● **What to do**
Rewrite the records below as a numbered list with one line per entry, leaving out the blank lines.

● **Raw records**
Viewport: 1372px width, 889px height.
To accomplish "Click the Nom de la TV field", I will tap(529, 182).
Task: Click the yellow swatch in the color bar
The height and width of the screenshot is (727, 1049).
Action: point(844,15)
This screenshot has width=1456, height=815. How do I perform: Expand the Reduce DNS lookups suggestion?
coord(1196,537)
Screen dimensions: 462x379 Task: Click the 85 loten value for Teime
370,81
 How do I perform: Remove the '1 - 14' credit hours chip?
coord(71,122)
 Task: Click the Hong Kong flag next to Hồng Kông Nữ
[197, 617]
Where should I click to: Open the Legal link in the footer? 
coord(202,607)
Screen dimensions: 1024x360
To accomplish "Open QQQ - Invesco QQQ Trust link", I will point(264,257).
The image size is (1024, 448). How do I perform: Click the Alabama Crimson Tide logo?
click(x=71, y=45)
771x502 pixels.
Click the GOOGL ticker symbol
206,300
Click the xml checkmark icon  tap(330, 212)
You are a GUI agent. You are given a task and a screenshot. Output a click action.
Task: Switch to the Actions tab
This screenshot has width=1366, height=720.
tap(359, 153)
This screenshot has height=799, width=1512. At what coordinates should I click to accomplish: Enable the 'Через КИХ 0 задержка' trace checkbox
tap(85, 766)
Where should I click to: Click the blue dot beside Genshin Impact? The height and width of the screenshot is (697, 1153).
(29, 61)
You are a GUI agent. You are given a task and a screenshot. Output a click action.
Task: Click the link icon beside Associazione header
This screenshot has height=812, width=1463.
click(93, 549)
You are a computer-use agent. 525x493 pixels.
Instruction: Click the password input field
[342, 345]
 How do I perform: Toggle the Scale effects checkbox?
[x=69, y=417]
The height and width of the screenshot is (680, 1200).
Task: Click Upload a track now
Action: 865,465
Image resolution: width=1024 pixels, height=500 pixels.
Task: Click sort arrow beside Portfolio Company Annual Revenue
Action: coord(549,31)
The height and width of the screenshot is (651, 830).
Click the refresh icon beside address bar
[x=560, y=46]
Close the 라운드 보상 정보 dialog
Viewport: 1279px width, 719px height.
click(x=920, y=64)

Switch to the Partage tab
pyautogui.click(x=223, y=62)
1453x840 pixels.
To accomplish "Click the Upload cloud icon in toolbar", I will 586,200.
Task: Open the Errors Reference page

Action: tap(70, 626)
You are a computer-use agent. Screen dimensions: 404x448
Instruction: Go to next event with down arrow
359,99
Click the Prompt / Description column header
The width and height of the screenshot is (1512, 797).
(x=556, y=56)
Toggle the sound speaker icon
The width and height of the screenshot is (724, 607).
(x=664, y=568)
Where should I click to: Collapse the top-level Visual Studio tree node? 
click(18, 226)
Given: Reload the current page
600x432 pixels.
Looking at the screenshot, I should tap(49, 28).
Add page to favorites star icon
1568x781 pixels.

● **Task answer**
1. Viewport: 1372px width, 889px height.
2. To accomplish "Click the Nom de la TV field", I will tap(529, 182).
3. Task: Click the yellow swatch in the color bar
4. The height and width of the screenshot is (727, 1049).
5. Action: point(844,15)
6. This screenshot has width=1456, height=815. How do I perform: Expand the Reduce DNS lookups suggestion?
7. coord(1196,537)
8. Screen dimensions: 462x379 Task: Click the 85 loten value for Teime
9. 370,81
10.  How do I perform: Remove the '1 - 14' credit hours chip?
11. coord(71,122)
12.  Task: Click the Hong Kong flag next to Hồng Kông Nữ
13. [197, 617]
14. Where should I click to: Open the Legal link in the footer? 
15. coord(202,607)
16. Screen dimensions: 1024x360
17. To accomplish "Open QQQ - Invesco QQQ Trust link", I will point(264,257).
18. The image size is (1024, 448). How do I perform: Click the Alabama Crimson Tide logo?
19. click(x=71, y=45)
20. 771x502 pixels.
21. Click the GOOGL ticker symbol
22. 206,300
23. Click the xml checkmark icon  tap(330, 212)
24. You are a GUI agent. You are given a task and a screenshot. Output a click action.
25. Task: Switch to the Actions tab
26. This screenshot has width=1366, height=720.
27. tap(359, 153)
28. This screenshot has height=799, width=1512. At what coordinates should I click to accomplish: Enable the 'Через КИХ 0 задержка' trace checkbox
29. tap(85, 766)
30. Where should I click to: Click the blue dot beside Genshin Impact? The height and width of the screenshot is (697, 1153).
31. (29, 61)
32. You are a GUI agent. You are given a task and a screenshot. Output a click action.
33. Task: Click the link icon beside Associazione header
34. This screenshot has height=812, width=1463.
35. click(93, 549)
36. You are a computer-use agent. 525x493 pixels.
37. Instruction: Click the password input field
38. [342, 345]
39.  How do I perform: Toggle the Scale effects checkbox?
40. [x=69, y=417]
41. The height and width of the screenshot is (680, 1200).
42. Task: Click Upload a track now
43. Action: 865,465
44. Image resolution: width=1024 pixels, height=500 pixels.
45. Task: Click sort arrow beside Portfolio Company Annual Revenue
46. Action: coord(549,31)
47. The height and width of the screenshot is (651, 830).
48. Click the refresh icon beside address bar
49. [x=560, y=46]
50. Close the 라운드 보상 정보 dialog
51. Viewport: 1279px width, 719px height.
52. click(x=920, y=64)
53. Switch to the Partage tab
54. pyautogui.click(x=223, y=62)
55. 1453x840 pixels.
56. To accomplish "Click the Upload cloud icon in toolbar", I will 586,200.
57. Task: Open the Errors Reference page
58. Action: tap(70, 626)
59. You are a computer-use agent. Screen dimensions: 404x448
60. Instruction: Go to next event with down arrow
61. 359,99
62. Click the Prompt / Description column header
63. The width and height of the screenshot is (1512, 797).
64. (x=556, y=56)
65. Toggle the sound speaker icon
66. The width and height of the screenshot is (724, 607).
67. (x=664, y=568)
68. Where should I click to: Collapse the top-level Visual Studio tree node? 
69. click(18, 226)
70. Given: Reload the current page
71. 600x432 pixels.
72. Looking at the screenshot, I should tap(49, 28).
73. Add page to favorites star icon
74. 1568x781 pixels.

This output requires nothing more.